* _TO DO_
Skip every picture, and copy exactly the lines from the one containing "Screen dimensions: 1080x469" to the end of the data.

* _Dataset items_
□ □ □

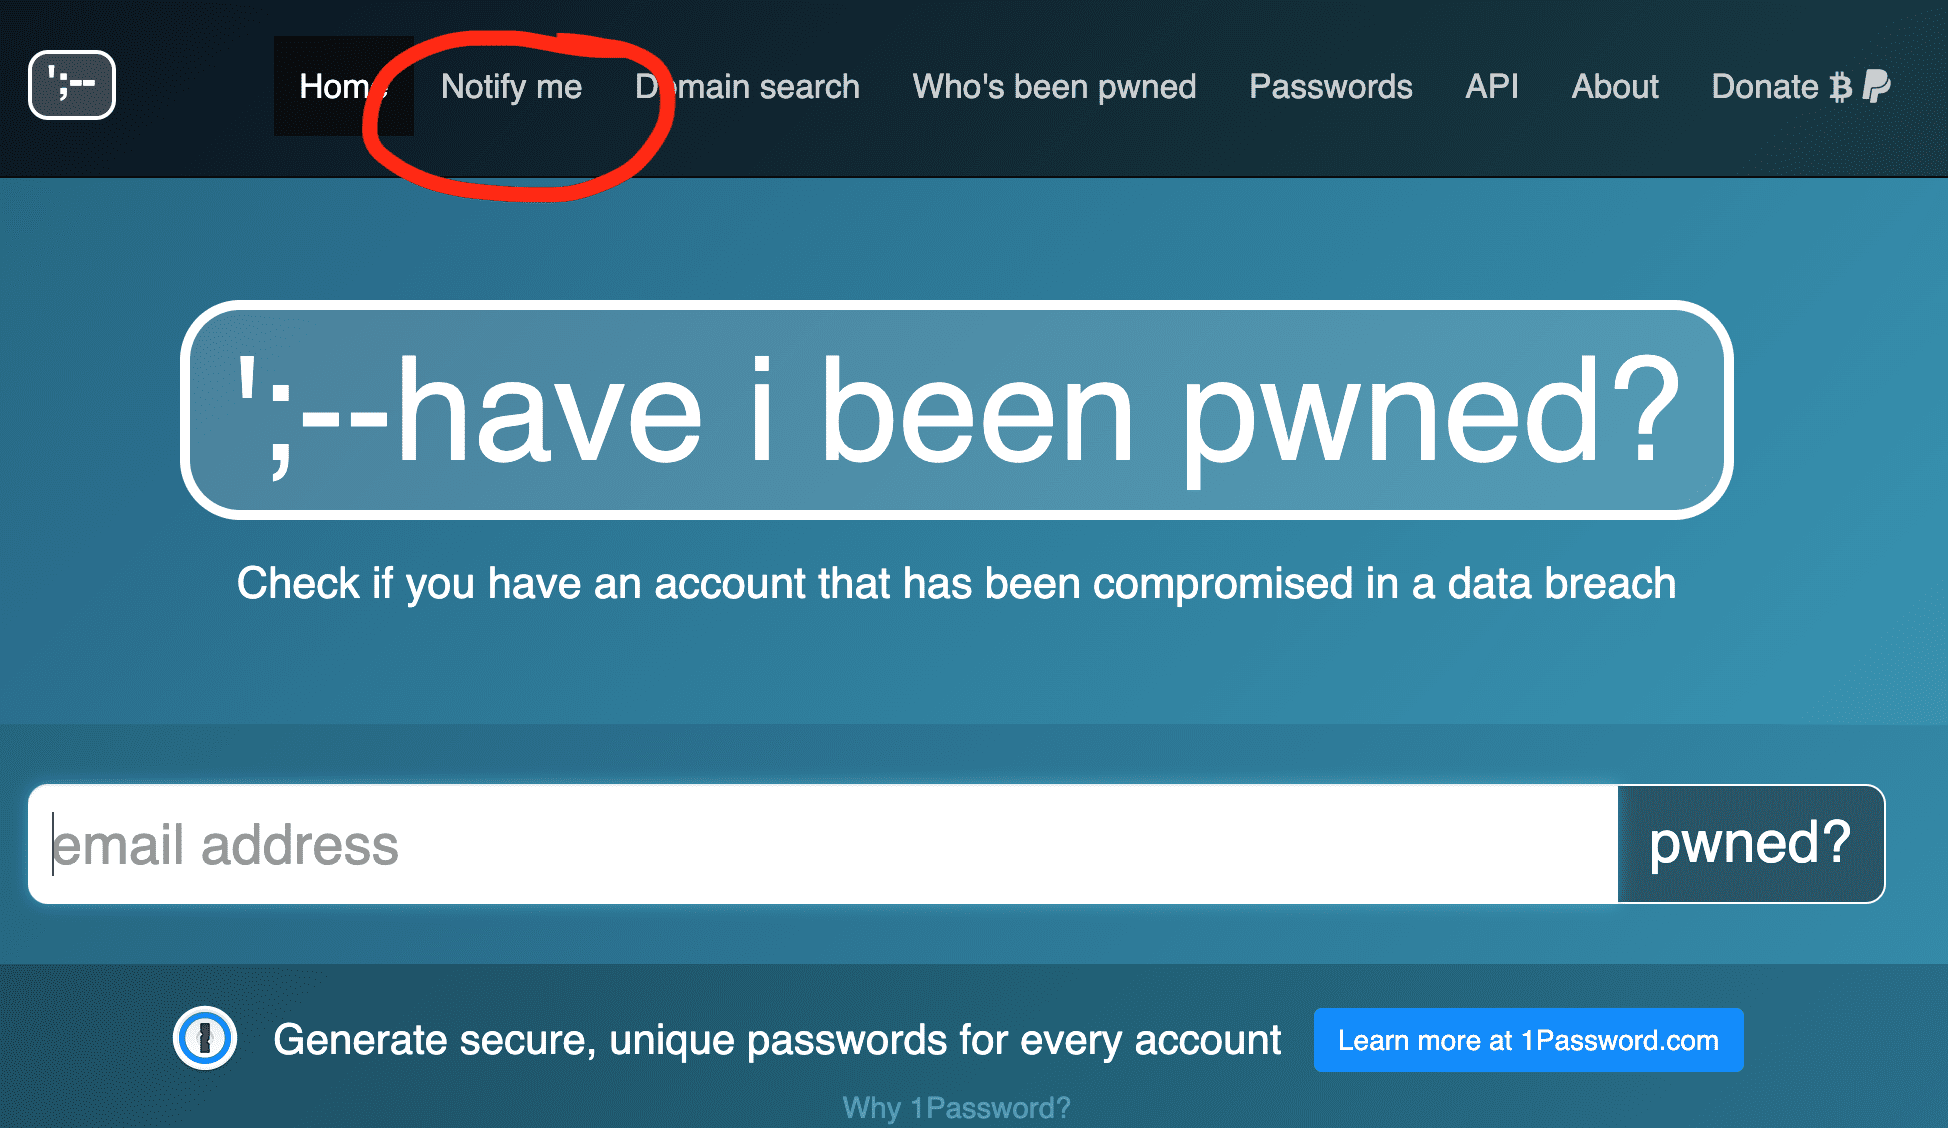Click the large have i been pwned? banner
The image size is (1948, 1128).
pyautogui.click(x=954, y=408)
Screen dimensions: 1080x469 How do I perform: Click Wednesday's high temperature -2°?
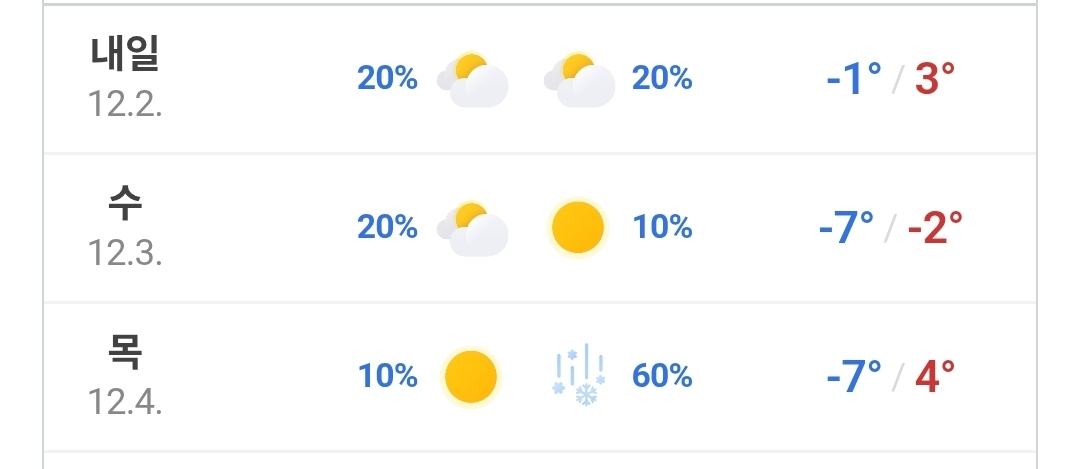pyautogui.click(x=934, y=229)
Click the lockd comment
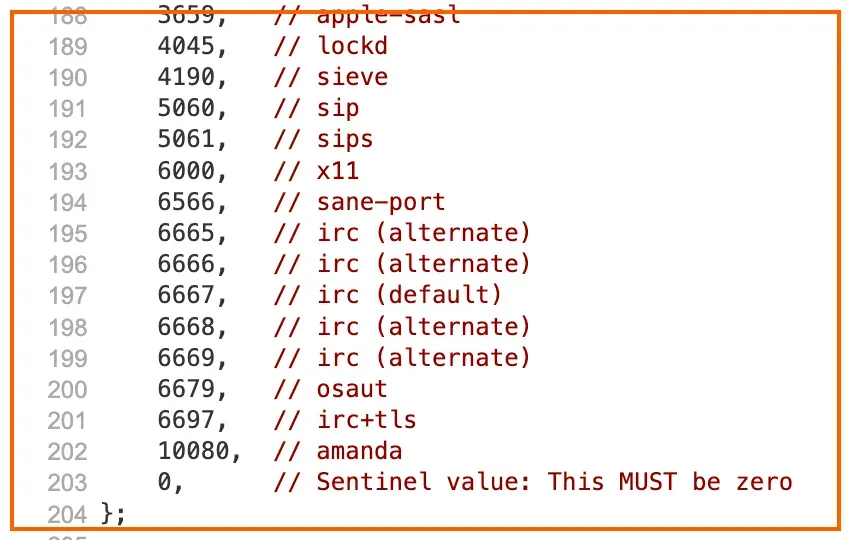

□ □ □

* _ANSWER TO THIS PROBLEM_
Screen dimensions: 1080x469 How do I perform: Click Wednesday's high temperature -2°?
pyautogui.click(x=934, y=229)
Click the lockd comment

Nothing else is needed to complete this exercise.